> _Instrucciones de la tarea_: Reproduce sin cambios el fragmento del texto sobre la crisis y el Estado que va de "El riesgo es" a "agravan la crisis.".

> _Texto_:

*-*-*

El riesgo es que, como tantas otras veces, encontremos en el virus la excusa perfecta para atribuir nuestros males a factores externos. Que soslayemos los propagadores internos que agravan la crisis.
La oportunidad es que aprovechemos la ocasión para encontrar consenso mínimos para salir del pantano en el que estamos desde hace décadas, y usemos los márgenes de maniobra políticos que concede una crisis para encarar reformas de estructuras que nos agobian.
El ejercicio no admite la intención trivial de llevar agua para el propio molino ideológico con evidencia anecdótica y parcial: que el sistema sanitario alemán es público entonces hay que estatizar el nuestro, pero ni una palabra de su régimen de financiamiento; que los escandinavos practican políticas difundidas del estado del bienestar, pero nada sobre su compromiso con la salud fiscal; que Corea exporta a todo el mundo, pero sin mencionar que abre fronteras a los importados para competir en el mercado interno; que Israel asigna una porción relevante de su presupuesto público a la investigación, pero nada sobre las exigencias del régimen para sus científicos.
Tampoco admite eslóganes triviales: ¿más Estado? No vale responder sin la pregunta asociada: ¿cómo lo vamos a financiar? Porque ya tenemos déficit (el primario va a escalar de 0,4% en 2019 a 5% del PBI en 2020) y llevamos décadas de inestabilidad tratando de financiarlo con inflación y deuda. El atajo de subir impuestos no está disponible (según un estudio que hizo la Provincia con la Universidad de La Plata en 2019, 80% de las familias espera pagar menos impuestos y el 63% aspira a más prestaciones del Estado en su hogar), y no parece muy conducente la propuesta ¨que lo pague otro¨, con alquimias impositivas que gravan al que vive en vereda par si yo vivo en la impar.
Probablemente, la consigna emergente del ciudadano (también votante y contribuyente) para un país que ya tiene un Estado que representa el 40% del Producto y brinda servicios públicos muy deficientes, sea un “Estado mejor”, no más chico o más grande: con un sistema de salud preparado para enfrentar virus externos o internos (como el dengue o el Chagas), un nivel de bancarización universal apalancado en las tecnologías disponibles para que el Estado pueda llegar directamente a los destinatarios de sus programas sociales y productivos, una carga impositiva al factor trabajo propia del siglo XXI que permita bajar la informalidad.

*-*-*

Entradas del conjunto de datos
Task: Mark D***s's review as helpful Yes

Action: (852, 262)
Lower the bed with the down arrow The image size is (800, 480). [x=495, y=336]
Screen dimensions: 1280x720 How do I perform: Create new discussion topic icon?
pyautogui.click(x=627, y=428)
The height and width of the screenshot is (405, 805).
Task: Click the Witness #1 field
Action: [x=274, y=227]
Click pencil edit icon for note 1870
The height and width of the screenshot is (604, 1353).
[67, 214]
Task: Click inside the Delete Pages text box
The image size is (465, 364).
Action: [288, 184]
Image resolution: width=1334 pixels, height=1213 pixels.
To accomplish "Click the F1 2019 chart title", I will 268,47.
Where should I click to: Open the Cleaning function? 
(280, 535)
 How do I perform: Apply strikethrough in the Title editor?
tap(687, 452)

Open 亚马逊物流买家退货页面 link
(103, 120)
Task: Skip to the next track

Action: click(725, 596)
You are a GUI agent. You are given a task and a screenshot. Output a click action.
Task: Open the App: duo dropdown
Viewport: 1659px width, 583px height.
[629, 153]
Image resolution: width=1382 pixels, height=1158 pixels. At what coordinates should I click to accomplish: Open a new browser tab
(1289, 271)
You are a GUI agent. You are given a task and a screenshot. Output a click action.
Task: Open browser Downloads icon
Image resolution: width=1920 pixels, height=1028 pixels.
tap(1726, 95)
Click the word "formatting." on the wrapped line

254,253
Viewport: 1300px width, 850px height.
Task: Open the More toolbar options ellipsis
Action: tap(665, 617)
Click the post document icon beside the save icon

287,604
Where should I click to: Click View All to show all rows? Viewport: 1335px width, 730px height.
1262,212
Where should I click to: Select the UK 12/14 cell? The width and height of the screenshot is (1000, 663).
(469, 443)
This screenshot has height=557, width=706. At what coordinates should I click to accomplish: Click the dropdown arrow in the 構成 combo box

*-*-*

> _Respuesta del ejercicio_:
El riesgo es que, como tantas otras veces, encontremos en el virus la excusa perfecta para atribuir nuestros males a factores externos. Que soslayemos los propagadores internos que agravan la crisis.